> _Document extract_:
********

Its not clear to me what this table will prove. 

You applied to a bank that didn't offer 100% tracker mortgages at that time, or only offered them  to certain customers who met a particular criteria. 

The fact that a different customer was offered one, by a bank at some other time is not really all that relevant.


----------



## HarryPD (5 Feb 2019)

My partner got a 100% tracker with AIB in 2005 as a FTB for a new-build apartment, drew down mortgage Sept 2006. So yes, AIB did give 100% trackers!!


----------



## RedOnion (5 Feb 2019)

RedOnion said:


> I don't believe AIB ever offered 100% LTV trackers.



I'll correct my own post.

In 2005, AIBs published lending criteria, FTB or otherwise, was subject to a max LTV of 92%. Anything above that was an exception to policy, and they could offer/ decline whatever rate they liked.


----------



## verywhys (6 Feb 2019)

HarryPD said:


> My partner got a 100% tracker with AIB in 2005 as a FTB for a new-build apartment, drew down mortgage Sept 2006. So yes, AIB did give 100% trackers!!



Thanks HarryPD for this info....i don’t believe our mortgage adviser was being upfront and clear on AIB’s tracker policy at the time I went to get a mortgage.

********

> _Records_:
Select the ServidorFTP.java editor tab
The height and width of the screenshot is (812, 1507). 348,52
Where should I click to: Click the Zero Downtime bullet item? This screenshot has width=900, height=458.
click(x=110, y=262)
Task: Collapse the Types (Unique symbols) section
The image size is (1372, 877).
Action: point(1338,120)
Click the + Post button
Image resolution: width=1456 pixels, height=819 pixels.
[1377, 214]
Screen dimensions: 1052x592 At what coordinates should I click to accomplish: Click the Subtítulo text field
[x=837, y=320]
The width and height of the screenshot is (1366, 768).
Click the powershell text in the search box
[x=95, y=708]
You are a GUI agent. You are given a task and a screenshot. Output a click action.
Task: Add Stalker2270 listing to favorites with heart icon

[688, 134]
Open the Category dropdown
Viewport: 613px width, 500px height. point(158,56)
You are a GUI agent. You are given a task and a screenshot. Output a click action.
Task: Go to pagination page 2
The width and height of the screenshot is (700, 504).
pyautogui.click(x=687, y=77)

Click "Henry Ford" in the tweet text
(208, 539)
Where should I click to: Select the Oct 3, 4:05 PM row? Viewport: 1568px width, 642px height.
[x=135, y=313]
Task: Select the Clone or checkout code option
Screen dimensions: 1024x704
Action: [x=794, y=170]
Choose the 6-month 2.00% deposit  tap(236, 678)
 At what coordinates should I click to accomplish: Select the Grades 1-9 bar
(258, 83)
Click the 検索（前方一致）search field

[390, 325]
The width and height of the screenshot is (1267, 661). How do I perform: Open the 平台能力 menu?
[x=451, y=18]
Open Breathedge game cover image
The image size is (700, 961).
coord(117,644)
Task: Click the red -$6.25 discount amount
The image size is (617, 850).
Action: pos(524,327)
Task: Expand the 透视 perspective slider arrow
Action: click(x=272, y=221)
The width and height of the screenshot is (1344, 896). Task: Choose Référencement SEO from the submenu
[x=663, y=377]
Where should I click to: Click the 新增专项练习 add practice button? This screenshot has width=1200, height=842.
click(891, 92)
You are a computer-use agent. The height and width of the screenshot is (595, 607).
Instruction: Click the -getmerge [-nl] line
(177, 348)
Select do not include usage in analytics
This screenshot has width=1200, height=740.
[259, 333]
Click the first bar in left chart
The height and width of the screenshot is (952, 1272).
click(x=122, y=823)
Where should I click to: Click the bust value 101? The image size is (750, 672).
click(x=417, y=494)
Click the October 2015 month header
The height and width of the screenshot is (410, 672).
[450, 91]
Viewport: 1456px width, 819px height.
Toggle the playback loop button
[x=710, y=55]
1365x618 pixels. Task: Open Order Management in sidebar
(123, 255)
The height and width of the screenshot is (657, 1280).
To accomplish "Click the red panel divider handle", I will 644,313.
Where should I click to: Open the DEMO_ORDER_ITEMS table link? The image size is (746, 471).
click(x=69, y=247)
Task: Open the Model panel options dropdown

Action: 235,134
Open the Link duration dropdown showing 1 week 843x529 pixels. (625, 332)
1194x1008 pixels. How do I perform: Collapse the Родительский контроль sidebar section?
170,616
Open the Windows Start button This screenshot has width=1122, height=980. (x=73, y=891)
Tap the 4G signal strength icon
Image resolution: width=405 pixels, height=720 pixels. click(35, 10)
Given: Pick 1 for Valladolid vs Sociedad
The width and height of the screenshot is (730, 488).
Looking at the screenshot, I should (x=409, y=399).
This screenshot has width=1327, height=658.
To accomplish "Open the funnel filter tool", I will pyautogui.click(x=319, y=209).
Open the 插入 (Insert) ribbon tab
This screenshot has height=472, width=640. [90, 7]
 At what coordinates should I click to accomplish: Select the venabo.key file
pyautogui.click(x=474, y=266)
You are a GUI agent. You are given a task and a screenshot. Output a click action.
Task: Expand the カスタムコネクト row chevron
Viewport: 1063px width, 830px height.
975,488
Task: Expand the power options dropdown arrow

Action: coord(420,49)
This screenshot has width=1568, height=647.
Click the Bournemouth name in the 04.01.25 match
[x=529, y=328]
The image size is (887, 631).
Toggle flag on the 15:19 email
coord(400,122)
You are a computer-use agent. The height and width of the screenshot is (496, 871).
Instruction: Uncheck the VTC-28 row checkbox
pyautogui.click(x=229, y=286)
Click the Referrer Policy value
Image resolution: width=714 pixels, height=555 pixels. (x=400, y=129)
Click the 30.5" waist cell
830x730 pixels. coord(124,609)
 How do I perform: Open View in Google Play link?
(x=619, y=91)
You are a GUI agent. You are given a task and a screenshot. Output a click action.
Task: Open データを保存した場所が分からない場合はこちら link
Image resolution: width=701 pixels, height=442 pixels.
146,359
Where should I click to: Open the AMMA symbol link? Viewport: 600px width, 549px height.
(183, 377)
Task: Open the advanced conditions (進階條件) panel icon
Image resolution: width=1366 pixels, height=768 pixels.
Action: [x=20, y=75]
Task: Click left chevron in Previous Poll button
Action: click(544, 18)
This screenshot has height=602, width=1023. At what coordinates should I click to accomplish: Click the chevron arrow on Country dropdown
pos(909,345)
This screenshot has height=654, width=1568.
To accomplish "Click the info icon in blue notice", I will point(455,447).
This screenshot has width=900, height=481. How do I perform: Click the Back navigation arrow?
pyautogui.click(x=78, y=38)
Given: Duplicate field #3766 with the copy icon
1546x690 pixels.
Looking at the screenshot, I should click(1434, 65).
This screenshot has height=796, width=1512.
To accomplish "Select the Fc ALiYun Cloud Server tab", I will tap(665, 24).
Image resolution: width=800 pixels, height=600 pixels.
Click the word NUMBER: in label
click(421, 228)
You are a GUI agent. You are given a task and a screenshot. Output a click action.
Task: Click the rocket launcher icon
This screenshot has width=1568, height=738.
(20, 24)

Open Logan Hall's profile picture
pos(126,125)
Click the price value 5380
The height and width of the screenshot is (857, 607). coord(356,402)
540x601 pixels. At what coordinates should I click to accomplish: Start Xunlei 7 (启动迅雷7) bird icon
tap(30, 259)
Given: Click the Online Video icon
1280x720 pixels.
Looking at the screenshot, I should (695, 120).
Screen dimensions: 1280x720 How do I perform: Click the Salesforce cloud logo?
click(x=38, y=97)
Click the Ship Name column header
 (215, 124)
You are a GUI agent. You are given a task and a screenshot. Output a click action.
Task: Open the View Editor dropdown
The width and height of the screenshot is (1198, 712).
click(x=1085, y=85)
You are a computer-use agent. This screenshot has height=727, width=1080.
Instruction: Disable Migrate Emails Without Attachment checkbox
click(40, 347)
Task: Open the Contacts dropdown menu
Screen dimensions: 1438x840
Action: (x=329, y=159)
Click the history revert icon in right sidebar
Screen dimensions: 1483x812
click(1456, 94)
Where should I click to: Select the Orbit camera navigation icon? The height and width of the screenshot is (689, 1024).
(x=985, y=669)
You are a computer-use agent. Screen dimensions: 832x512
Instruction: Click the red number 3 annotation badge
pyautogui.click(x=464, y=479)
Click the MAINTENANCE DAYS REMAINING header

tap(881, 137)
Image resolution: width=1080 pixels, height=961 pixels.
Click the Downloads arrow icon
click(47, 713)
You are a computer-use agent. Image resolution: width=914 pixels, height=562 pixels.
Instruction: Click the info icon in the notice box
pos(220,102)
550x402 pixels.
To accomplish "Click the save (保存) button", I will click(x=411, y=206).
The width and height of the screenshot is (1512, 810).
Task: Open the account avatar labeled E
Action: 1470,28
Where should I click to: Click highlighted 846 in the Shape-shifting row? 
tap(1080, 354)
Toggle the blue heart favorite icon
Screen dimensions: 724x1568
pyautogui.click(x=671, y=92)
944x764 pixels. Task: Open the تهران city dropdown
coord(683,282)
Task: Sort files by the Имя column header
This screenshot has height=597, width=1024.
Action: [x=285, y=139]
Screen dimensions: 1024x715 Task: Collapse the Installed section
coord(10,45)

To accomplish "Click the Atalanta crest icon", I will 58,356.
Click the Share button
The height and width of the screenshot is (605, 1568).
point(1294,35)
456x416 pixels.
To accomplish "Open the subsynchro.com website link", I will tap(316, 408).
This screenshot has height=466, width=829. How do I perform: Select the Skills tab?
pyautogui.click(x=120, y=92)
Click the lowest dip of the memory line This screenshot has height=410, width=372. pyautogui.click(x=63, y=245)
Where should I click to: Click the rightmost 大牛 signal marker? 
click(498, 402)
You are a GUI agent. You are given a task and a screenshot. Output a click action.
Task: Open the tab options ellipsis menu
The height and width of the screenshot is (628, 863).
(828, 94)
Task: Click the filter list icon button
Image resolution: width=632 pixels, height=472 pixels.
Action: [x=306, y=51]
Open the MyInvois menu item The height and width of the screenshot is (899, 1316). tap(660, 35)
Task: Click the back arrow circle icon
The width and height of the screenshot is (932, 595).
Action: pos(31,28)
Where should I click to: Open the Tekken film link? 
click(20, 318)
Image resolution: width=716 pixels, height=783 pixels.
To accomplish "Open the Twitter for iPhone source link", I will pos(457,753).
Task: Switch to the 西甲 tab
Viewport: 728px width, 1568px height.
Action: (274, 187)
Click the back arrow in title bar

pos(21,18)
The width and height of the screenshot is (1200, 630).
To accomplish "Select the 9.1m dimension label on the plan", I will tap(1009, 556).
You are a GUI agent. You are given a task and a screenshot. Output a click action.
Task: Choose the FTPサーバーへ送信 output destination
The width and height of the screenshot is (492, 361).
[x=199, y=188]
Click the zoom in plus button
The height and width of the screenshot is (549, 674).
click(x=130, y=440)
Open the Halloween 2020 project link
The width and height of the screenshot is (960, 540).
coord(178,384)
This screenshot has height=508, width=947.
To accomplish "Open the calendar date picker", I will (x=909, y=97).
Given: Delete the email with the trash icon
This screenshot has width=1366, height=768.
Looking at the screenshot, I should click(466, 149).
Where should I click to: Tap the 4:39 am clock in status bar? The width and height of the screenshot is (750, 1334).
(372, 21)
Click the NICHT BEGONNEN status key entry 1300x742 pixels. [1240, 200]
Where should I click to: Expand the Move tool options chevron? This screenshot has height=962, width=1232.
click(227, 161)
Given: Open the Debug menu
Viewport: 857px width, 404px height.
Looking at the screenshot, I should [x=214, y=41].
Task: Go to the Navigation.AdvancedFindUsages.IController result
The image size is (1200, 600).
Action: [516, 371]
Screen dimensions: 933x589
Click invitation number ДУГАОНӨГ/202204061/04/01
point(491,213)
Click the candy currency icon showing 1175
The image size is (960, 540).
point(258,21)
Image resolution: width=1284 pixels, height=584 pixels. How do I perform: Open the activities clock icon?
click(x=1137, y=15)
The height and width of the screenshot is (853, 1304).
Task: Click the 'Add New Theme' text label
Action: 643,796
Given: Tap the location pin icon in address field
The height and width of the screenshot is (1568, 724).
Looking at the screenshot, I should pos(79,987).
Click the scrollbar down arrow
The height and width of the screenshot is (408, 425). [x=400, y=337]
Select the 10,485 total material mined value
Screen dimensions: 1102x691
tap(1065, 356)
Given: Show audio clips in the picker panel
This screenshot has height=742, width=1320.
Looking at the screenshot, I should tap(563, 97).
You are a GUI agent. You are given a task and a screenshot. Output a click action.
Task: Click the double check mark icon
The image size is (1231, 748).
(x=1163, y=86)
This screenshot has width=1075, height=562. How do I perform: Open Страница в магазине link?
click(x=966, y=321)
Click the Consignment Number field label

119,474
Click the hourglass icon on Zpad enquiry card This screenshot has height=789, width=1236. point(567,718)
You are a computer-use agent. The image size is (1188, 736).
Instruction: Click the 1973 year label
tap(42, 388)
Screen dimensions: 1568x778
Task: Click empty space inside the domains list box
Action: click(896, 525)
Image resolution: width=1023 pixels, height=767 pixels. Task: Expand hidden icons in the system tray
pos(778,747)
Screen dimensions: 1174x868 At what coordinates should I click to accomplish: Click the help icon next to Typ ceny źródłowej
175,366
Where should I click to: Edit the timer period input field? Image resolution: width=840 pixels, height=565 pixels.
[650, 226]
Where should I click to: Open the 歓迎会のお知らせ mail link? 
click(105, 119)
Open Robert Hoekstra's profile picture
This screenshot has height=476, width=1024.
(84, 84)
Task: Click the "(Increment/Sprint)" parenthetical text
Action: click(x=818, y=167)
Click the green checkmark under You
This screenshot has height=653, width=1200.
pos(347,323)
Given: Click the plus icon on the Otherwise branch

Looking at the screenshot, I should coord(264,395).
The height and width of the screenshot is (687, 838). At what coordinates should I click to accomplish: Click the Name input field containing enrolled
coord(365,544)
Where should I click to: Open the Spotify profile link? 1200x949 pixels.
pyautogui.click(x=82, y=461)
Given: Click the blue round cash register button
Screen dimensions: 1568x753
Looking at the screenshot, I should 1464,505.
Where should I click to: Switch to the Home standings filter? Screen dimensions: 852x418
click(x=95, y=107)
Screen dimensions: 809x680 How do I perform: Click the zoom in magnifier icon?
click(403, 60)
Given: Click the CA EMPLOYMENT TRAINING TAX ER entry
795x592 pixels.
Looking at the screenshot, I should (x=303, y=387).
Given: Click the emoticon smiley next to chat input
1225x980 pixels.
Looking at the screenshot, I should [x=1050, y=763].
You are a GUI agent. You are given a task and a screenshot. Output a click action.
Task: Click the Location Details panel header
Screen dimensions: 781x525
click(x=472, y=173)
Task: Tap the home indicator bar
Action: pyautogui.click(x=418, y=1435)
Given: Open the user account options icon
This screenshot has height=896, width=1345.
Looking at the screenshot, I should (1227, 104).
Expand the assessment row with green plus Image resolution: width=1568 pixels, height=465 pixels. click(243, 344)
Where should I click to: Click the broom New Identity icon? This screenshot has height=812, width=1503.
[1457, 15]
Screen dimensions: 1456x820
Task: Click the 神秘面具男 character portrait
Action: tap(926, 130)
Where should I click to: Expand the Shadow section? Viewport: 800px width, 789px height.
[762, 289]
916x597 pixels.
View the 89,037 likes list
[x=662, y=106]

********

> _What you need to do_: Reproduce verbatim the passage of the forum thread on AIB tracker mortgages from "In 2005, AIBs" up to and including "rate they liked.".

> _Exercise output_:
In 2005, AIBs published lending criteria, FTB or otherwise, was subject to a max LTV of 92%. Anything above that was an exception to policy, and they could offer/ decline whatever rate they liked.